The Air Transportation Oversight System (ATOS) is the Federal Aviation Administration’s primary tool for overseeing the nation’s airlines. The fundamental principle of ATOS is that air carriers must have properly designed systems to eliminate or lessen risks before they result in accidents or incidents.
ATOS Air Carriers
Air carriers are responsible for operating at the highest level of safety, and FAA inspectors use their skills and knowledge to monitor and enforce compliance with federal regulations. ATOS strives to ensure that air carriers have safety built into their operating systems. It takes a proactive approach that goes beyond just ensuring compliance with regulations. The FAA continues to take enforcement action when air carriers do not comply with regulations
FAA inspectors began using ATOS in October 1998, focusing on the 10 largest passenger airlines. Today, 118 carriers are under ATOS
How ATOS Works
ATOS asks inspectors to look at the air carrier as a whole and how systems interact to assure safety, rather than just inspecting for compliance with rules. This includes looking at an air carrier’s management, corporate safety culture and its experience as well as its systems.
Certificate Management Team (CMT)
A Certificate Management Team (CMT) is assigned to each air carrier. Remotely located inspectors receive training on their assigned carrier’s policies and procedures to make higher quality inspections possible.
Under ATOS, a more flexible,; focused program developed by the CMT using new risk assessment tools replaces the previous conventional surveillance work program inspections, which were less rigorous. The emphasis is on the airline’s ability to maintain a safe process or to correct deficiencies, if they exist.
- Design assessments determine that an airline’s operating systems comply with regulations and safety standards, including the requirement to provide service at the highest level of safety in the public interest.
- Design assessment is the most important function of ATOS because safety is the outcome of a properly designed system.
- Performance assessments determine that an airline’s operating systems produce intended results, including mitigation or control of risks. ATOS uses time based performance assessments to detect systemic failures that may occur due to subtle changes. Performance assessment schedules can be adjusted based on risks or other safety priorities.
- Risk management processes identify and controls hazards and manage FAA resources according to risk-based priorities.
The Human Element
There is no substitute for a human inspection. The FAA’s safety oversight system, including ATOS, continues to rely on individual inspector’s skills and knowledge.

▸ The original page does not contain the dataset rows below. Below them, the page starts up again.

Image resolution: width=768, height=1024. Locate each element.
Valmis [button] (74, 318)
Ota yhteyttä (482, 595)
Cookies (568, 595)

Aviation safety inspectors
Aviation safety inspectors must have current technical knowledge to perform the myriad tasks required by ATOS to gather data and make judgments about the design and performance of an air carrier’s systems. Their inspection tasks include direct observations of air carrier flight crews and mechanics and direct inspection of aircraft by technically qualified FAA inspectors.
ATOS and Voluntary Programs
ATOS prioritizes inspector work assignments using the Air Carrier Assessment tool to assess the risks associated with each component of an air carrier’s operation. The tool has 28 risk indicators, two of which are “Self Disclosures” and “Voluntary Programs Data.”
Risk indicators let principal inspectors document concerns derived from information obtained through the Voluntary Disclosure Reporting Program, Aviation Safety Action Program and Flight Operational Quality Assurance program. These concerns are converted to a numerical score that is used to prioritize work assignments and re-target inspections.
Voluntary programs also can help identify problems in an air carrier’s safety systems. FAA inspectors track corrections to systemic problems using a risk management process that is part of the ATOS software, and principal inspectors validate corrective actions using ATOS tools and processes.